Como Jesus,
enfrentamos e superamos alienações
Paulo
sublinha enfaticamente que, a partir de Jesus, as diferenças religiosas,
culturais e nacionais não importam mais: todos têm o mesmo Senhor, que é
generoso para com todos os que a ele se abrem e o invocam. Esta é uma boa
notícia acessível e estimuladora. Ao mesmo tempo, é um apelo à comunhão
ecumênica e à abertura à verdade do outro, a eliminar os preconceitos e
interesses que nos levam a julgar os outros como inferiores e maus,
negando-lhes direitos fundamentais.
Depois do
batismo no rio Jordão, Jesus sentiu necessidade de compreender melhor aquilo
que viu e ouviu. Ele fará isso ao longo da sua vida, mas Lucas condensa este
discernimento num tempo e num lugar bem determinados. Com isso, o evangelista
sublinha a total identificação de Jesus com o povo hebreu e com toda a
humanidade. Efetivamente, Jesus foi tentado, e não somente num período de
quarenta dias. Uma leitura atenta dos evangelhos, especialmente do desfecho da
missão de Jesus em Jerusalém, deixa claro que a tentação o acompanhou durante
toda sua vida.
O Espírito
leva Jesus ao deserto, lugar da impotência, da carência e da dependência, mas o
Tentador o conduz aos lugares altos, onde a riqueza e o poder brilham mais. O
Diabo personifica as forças que se opõem ao plano de Deus, o espírito do poder,
da dominação e da manipulação. Jesus se defronta com estas forças e caminhos:
fugir das carências comuns a todos as criaturas e agir em causa própria; seguir
a lógica da riqueza e do poder que amedronta, expropria e oprime; explorar a fé
dos pequenos, manipular as escrituras e transformar a religião num espetáculo.
Prestemos
atenção à segunda tentação. “O diabo o levou para o alto; mostrou-lhe, num
relance, todos os reinos da terra, e lhe disse: eu te darei todo este poder e a
riqueza destes reinos, pois a mim é que foram dados, e eu os posso dar a quem
eu quiser.” A proposta é tentadora, mas o custo é altíssimo: renunciar à
liberdade e à compaixão “Se te prostrares diante de mim, tudo isso será teu.”
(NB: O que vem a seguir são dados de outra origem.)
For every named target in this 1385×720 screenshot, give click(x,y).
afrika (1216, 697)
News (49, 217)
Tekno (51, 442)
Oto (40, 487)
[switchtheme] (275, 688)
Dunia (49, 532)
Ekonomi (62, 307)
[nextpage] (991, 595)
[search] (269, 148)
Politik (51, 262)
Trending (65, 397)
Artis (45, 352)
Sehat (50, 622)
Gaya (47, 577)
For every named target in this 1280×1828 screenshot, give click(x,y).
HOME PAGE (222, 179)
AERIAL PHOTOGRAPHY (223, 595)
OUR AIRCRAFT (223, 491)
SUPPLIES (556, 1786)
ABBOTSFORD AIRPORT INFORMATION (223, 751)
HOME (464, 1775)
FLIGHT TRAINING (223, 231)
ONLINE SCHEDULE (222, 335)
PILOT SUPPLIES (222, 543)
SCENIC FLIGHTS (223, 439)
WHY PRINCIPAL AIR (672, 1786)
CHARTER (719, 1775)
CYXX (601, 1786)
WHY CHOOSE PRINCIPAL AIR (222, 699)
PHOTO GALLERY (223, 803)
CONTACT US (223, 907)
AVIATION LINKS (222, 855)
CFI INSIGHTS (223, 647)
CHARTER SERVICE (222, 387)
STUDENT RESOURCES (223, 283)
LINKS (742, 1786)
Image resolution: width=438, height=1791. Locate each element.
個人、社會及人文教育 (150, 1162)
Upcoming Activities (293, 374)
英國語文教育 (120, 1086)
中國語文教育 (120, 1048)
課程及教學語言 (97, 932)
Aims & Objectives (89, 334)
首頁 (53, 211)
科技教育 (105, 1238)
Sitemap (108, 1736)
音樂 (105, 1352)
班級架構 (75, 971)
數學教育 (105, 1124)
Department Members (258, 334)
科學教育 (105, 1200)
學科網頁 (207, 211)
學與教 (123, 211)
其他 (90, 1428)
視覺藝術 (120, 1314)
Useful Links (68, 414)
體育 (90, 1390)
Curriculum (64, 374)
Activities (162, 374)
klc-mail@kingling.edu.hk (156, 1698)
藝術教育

Riqueza e poder é o que os adversários da Vontade de Deus oferecem, em troca de
obediência e submissão, às pessoas que os servem.
Ao dizer que
a pessoa humana não vive somente de pão, Jesus está se referindo a Dt 8,3 e
propondo a fidelidade aos princípios da Aliança como garantia de alimento para
todos. Afirmando que só a Deus devemos adoração e culto, está descartando a
meritocracia e afirmando que não é correto considerar tudo como mérito pessoal
(Dt 6,10-15). Dizendo que não devemos colocar Deus à prova, Jesus tem diante de
si a passagem Dt 6,16 e recorda o acontecimento de Massa, quando, atravessando
o deserto, os hebreus protestaram contra Deus por causa da falta de água.
Reconhecer
nossos vínculos com Deus, com os irmãos e irmãs e com toda a criação,
reconhecer que tudo é dom recebido e confiado ao nosso cuidado em favor de
todos os seres humanos, é uma forma de manter um horizonte que transcende
nossos interesses e medos, e de evitar o risco da idolatria. Deus não limita
nem se opõe à autonomia humana, mas questiona os valores e instituições menores
que colocamos em seu lugar: dinheiro, poder, raça, indivíduo, nação e até a
religião. A decisão está posta nas nossas mãos: a quem serviremos, obedeceremos
e adoraremos?
Mas assim
como Jesus resistiu às tentações, também seus discípulos e discípulas podemos
vencê-las. Por isso, além de lucidez para percebê-las, precisamos de coragem e
de estratégias adequadas para enfrentá-las. E a quaresma se nos oferece uma
espécie de treinamento especial e intensivo para esta luta. Para resistir às
tentações que, mesmo sob uma roupagem que aparenta sabedoria, felicidade e
sucesso, deixemo-nos guiar pelo
Espírito Santo e pelo Evangelho de Jesus de Nazaré. É assim que
venceremos o pecado, que é uma espécie de alienação existencial e social.
Jesus de Nazaré, irmão e
companheiro dos homens e mulheres nas grandes e pequenas tentações: cura nossa
liberdade e liberta nossas utopias, feridas pelo pecado da ambição. Ajuda-nos a
descobrir, amar e internalizar tua Palavra, para que ela sustente, guie e
julgue todos os nossos projetos, decisões e ações. E não nos deixes ceder à
tentação de negar nossa vulnerabilidade, de aderir à lógica do dinheiro e do
poder e de manipular a fé dos pobres. E que jamais troquemos a compaixão
regeneradora pela busca da prosperidade. Assim seja! Amém!